◆ What needs to be done
From the passage on Liberty Cap mushrooms, write out the part starting with "Thus, the dissemination" and going on through "of an expert.", switching "Liberty Cap" to "magic mushroom".

◆ Selected passage
====

Thus, the dissemination of the knowledge of the Liberty Cap spread horizontally, inoculated from the centre via the media, science journals, and the enthusiasm of Robert Graves, but passed on as folklore by bold experimentation and transmission of the results from person to person. If today social media undoubtedly makes this an easier task, I would suggest that direct transmission remains important, for it is one thing to be shown a Liberty Cap online, quite another to commit to eating a freshly picked mushroom. Nothing reassures like the quiet assent of an expert.
Stoned Apes and Stone Circles
A mushroom trip is never less than astonishing and often revelatory. That oft-reported sense of timelessness can easily bleed into a feeling of ancientness, the sense that this is an ontological ‘space’ that humans have been frequenting for a very long time. Consequently, perhaps, it is not surprising that many stories proliferate about the supposed antiquity of mushroom use, in Britain and beyond. The Druids used mushrooms in their Samhain rituals, as did the builders of Stonehenge, Avebury and Silbury Hill. Santa Claus is secretly a fly-agaric mushroom, or a fly-agaric mushroom eating shaman. The knot-work designs much favoured by Celtic artisans were inspired by psilocybin visions, as were the banshees, boggarts, and brownies of folk tales and legends. The great-grandfather of ‘someone I know’ used Liberty Caps as a teenager growing up in Wales. Apes, stoned on psilocybin, uttered the first words and so gave birth to human language and culture. Plato obtained his philosophy in visions at the mushroom-fueled rites of Eleusis. These kinds of urban legends proliferate with ever increasing frequency.
It is with a certain chagrin, therefore, that one discovers the great absence of evidence for historic but also prehistoric mushroom use in Britain and Europe (not so in Mesoamerica, but that is another story). Our ancestors did use psychoactive plants, especially opium, henbane and mugwort (though for what reason and in what contexts we cannot often say), but as yet no psilocybin mushrooms have been found preserved, say, in the stomach contents of a bog body, nor have we any conclusive pictorial or archaeological remains. Absence of evidence is, as the saying goes, not evidence of absence, but some of these stories can easily be dismissed (for example, the Santa Claus story was the invention of Robert Graves’ fevered imagination).[11]
As so little can be said, one way or the other, I prefer to ask why it is that these stories continue to be told and would suggest that they serve a particular folkloric function, justifying illicit practices and identities. To confess to using psilocybin mushrooms still risks legal or other sanctions, and all too often derision or mockery. Even now, when science is utilizing the medical and therapeutic potential of psychedelics, there remains a discomfiture around the kinds of experiences they occasion. What for many counts as a powerful, Jamesian noesis can be dismissed as so much woo.[12] Adherence to the idea, therefore, that you are part of a tradition of mushroom usage that is ancient and unbroken, that has existed in secret despite mainstream ignorance and oppression provides a powerful and almost intoxicating sense of alterity and identity.

====

◆ Extracted material
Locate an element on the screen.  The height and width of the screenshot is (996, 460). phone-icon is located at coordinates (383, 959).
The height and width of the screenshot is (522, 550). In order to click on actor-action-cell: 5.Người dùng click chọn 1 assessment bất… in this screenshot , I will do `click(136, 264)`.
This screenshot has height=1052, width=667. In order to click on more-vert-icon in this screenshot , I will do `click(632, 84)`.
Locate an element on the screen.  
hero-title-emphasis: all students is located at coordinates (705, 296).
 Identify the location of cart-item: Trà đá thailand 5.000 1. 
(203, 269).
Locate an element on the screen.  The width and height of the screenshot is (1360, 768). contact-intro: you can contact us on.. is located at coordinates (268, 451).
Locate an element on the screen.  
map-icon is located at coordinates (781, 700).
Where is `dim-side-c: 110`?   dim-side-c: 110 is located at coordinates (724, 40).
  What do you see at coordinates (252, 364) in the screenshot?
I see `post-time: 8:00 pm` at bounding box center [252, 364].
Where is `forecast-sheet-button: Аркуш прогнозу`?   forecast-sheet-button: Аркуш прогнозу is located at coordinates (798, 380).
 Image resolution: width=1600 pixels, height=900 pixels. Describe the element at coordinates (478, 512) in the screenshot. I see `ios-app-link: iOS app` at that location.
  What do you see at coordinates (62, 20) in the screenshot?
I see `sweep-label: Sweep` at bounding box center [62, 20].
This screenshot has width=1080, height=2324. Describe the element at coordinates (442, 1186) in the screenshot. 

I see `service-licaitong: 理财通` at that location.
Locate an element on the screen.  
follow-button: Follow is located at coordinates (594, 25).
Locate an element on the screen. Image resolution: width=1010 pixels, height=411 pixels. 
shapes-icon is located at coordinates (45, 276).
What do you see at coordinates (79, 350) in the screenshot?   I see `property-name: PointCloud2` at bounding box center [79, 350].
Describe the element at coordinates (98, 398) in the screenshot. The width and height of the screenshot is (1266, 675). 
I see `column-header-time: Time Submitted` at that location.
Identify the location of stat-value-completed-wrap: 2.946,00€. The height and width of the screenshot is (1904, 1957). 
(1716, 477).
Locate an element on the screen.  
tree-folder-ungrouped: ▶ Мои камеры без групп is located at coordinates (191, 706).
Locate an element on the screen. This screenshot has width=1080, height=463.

====

◆ Expected answer
Thus, the dissemination of the knowledge of the magic mushroom spread horizontally, inoculated from the centre via the media, science journals, and the enthusiasm of Robert Graves, but passed on as folklore by bold experimentation and transmission of the results from person to person. If today social media undoubtedly makes this an easier task, I would suggest that direct transmission remains important, for it is one thing to be shown a magic mushroom online, quite another to commit to eating a freshly picked mushroom. Nothing reassures like the quiet assent of an expert.